*** GIVEN DATA ***

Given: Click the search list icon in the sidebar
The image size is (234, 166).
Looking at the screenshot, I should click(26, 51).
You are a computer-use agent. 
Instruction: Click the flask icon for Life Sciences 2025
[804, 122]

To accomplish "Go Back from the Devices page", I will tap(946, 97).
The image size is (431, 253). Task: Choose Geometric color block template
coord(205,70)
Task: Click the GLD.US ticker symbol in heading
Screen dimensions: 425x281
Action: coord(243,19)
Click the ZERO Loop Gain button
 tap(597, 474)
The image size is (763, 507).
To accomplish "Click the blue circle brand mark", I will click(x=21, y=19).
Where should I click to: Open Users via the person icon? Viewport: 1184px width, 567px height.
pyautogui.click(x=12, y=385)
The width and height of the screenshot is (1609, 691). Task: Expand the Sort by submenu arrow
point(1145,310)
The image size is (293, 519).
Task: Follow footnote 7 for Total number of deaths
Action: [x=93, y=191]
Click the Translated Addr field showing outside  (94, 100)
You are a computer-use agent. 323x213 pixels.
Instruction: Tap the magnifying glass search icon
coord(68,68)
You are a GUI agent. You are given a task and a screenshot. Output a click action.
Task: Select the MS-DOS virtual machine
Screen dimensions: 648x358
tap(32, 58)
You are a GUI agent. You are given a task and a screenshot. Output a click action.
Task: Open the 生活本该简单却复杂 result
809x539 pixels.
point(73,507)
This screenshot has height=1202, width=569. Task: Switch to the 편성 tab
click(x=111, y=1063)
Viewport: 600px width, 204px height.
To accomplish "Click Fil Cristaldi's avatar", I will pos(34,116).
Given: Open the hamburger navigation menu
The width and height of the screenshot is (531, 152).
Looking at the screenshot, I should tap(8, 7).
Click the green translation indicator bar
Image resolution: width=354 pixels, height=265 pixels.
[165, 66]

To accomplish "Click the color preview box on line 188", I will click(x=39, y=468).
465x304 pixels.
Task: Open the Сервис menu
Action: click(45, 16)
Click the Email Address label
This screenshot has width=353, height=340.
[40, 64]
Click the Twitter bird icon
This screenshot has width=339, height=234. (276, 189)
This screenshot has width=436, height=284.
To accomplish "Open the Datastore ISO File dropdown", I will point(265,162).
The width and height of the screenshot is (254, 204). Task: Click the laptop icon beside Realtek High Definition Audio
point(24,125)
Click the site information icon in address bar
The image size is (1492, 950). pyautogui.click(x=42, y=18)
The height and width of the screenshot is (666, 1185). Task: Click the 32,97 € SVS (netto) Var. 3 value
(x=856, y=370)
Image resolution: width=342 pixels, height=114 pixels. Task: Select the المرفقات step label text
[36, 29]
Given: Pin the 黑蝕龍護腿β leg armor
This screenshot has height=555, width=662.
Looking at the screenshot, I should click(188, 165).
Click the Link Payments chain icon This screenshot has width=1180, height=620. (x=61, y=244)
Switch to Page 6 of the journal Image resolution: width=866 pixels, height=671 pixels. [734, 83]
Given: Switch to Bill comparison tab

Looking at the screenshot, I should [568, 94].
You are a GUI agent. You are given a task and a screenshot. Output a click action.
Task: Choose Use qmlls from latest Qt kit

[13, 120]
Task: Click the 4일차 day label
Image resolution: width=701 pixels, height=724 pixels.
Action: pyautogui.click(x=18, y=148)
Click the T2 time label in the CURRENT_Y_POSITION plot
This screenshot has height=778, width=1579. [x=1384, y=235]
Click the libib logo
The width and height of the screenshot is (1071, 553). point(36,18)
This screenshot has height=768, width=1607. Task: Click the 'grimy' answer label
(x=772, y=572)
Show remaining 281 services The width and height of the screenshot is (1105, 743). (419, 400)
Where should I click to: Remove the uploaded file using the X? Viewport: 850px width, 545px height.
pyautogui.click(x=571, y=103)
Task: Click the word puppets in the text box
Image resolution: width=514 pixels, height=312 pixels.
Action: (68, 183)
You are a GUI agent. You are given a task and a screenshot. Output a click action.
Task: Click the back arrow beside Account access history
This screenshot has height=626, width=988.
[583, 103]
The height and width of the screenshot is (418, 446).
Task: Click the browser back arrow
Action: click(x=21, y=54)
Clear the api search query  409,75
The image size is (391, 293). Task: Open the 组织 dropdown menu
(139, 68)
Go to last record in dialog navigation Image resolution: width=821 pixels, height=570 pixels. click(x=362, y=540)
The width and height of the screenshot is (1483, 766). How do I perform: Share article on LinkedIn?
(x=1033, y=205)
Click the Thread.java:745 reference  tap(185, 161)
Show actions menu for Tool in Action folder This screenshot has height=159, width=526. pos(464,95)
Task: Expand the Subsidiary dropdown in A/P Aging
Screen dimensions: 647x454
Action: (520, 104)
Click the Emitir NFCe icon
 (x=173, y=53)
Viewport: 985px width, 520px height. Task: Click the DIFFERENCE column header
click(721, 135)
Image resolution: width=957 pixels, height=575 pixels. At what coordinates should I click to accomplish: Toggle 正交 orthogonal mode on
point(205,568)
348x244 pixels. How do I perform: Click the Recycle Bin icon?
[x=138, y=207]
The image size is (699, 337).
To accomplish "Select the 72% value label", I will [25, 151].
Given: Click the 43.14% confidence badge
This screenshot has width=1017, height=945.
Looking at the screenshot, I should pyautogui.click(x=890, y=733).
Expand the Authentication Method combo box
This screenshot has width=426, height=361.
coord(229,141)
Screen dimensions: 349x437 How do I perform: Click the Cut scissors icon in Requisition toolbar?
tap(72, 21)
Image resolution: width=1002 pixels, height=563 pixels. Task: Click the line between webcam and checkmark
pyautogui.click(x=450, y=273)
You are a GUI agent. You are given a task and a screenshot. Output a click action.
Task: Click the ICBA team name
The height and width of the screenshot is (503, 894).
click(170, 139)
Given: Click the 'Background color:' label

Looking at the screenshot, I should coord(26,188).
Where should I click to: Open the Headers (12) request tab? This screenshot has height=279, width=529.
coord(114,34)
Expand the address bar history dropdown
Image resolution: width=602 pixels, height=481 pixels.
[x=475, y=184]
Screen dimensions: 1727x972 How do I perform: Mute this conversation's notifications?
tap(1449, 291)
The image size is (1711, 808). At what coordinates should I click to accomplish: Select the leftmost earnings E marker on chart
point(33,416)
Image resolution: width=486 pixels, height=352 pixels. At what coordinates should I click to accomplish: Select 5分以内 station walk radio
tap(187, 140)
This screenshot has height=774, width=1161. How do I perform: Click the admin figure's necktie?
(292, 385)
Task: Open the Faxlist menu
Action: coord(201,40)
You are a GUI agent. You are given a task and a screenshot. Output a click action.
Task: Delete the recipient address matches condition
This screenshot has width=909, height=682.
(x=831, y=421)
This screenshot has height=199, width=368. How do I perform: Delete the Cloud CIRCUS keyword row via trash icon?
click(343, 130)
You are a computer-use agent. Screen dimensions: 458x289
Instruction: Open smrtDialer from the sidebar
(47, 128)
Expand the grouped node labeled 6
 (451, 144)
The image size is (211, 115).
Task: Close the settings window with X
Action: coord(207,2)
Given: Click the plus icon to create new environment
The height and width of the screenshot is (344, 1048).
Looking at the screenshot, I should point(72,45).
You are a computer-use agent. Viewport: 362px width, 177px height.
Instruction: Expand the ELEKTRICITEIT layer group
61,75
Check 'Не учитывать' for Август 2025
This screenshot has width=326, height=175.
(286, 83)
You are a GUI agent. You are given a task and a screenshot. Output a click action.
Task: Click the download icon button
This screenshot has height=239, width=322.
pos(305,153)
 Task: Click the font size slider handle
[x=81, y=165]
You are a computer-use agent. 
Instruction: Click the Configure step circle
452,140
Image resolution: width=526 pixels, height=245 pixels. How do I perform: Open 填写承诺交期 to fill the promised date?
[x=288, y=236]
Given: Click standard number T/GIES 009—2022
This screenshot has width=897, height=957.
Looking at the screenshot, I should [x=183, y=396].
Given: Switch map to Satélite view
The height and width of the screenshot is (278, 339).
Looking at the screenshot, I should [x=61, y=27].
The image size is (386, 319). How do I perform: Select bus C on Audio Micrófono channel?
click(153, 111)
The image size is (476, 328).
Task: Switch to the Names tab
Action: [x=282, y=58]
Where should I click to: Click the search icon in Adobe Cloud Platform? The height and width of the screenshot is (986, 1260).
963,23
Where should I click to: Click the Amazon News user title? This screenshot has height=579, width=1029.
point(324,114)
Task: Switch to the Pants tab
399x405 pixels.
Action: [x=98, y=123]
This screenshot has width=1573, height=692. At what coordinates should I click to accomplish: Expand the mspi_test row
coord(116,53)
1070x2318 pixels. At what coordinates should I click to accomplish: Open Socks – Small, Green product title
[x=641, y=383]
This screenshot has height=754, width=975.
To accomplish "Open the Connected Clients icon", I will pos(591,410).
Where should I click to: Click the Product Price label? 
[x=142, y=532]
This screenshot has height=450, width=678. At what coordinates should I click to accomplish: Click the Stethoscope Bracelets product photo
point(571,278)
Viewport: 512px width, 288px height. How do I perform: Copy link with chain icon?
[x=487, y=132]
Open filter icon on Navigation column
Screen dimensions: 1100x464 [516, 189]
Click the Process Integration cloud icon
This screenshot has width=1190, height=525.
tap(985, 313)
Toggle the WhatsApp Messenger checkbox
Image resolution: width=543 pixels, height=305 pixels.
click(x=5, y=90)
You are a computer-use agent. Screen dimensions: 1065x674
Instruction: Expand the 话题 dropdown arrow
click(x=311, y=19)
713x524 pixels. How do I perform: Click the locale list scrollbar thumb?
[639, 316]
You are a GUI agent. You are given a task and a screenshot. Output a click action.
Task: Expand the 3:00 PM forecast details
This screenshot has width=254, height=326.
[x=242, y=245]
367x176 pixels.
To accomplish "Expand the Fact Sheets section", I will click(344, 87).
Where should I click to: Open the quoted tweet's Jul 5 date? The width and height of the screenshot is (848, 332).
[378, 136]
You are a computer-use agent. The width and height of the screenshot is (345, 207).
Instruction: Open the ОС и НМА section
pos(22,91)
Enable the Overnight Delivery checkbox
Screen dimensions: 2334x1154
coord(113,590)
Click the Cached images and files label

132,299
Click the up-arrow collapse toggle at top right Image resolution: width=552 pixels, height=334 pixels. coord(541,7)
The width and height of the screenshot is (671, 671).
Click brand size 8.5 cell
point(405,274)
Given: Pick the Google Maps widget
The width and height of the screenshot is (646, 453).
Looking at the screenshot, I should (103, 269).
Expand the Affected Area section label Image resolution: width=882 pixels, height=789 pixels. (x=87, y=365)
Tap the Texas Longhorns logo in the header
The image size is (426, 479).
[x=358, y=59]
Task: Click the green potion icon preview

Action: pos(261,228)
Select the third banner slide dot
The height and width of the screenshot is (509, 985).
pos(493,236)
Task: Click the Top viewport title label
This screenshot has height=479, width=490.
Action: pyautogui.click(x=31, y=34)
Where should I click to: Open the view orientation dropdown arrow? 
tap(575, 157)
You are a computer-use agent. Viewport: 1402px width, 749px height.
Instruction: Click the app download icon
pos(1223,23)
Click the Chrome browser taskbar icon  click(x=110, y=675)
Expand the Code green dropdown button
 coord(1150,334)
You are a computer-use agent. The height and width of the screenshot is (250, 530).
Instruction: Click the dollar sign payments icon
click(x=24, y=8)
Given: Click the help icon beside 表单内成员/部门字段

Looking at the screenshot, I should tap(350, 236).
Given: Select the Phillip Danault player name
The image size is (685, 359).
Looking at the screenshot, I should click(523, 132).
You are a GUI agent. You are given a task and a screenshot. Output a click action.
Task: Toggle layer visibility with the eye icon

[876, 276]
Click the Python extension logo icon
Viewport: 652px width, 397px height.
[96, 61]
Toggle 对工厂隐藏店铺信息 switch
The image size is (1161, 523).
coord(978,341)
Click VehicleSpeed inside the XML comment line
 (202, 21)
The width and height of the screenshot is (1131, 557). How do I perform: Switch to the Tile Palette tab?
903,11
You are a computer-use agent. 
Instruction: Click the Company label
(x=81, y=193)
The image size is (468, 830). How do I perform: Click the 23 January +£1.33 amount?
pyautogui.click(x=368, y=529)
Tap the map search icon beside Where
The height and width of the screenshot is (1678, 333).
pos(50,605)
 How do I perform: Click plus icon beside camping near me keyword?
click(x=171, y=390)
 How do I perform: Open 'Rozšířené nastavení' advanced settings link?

***

= PROBLEM TO WORK ON =
Filter the data above, keeping every line that contains the string "settings", and copy each one unchanged.

= PROBLEM SOLUTION =
Task: Close the settings window with X
 How do I perform: Open 'Rozšířené nastavení' advanced settings link?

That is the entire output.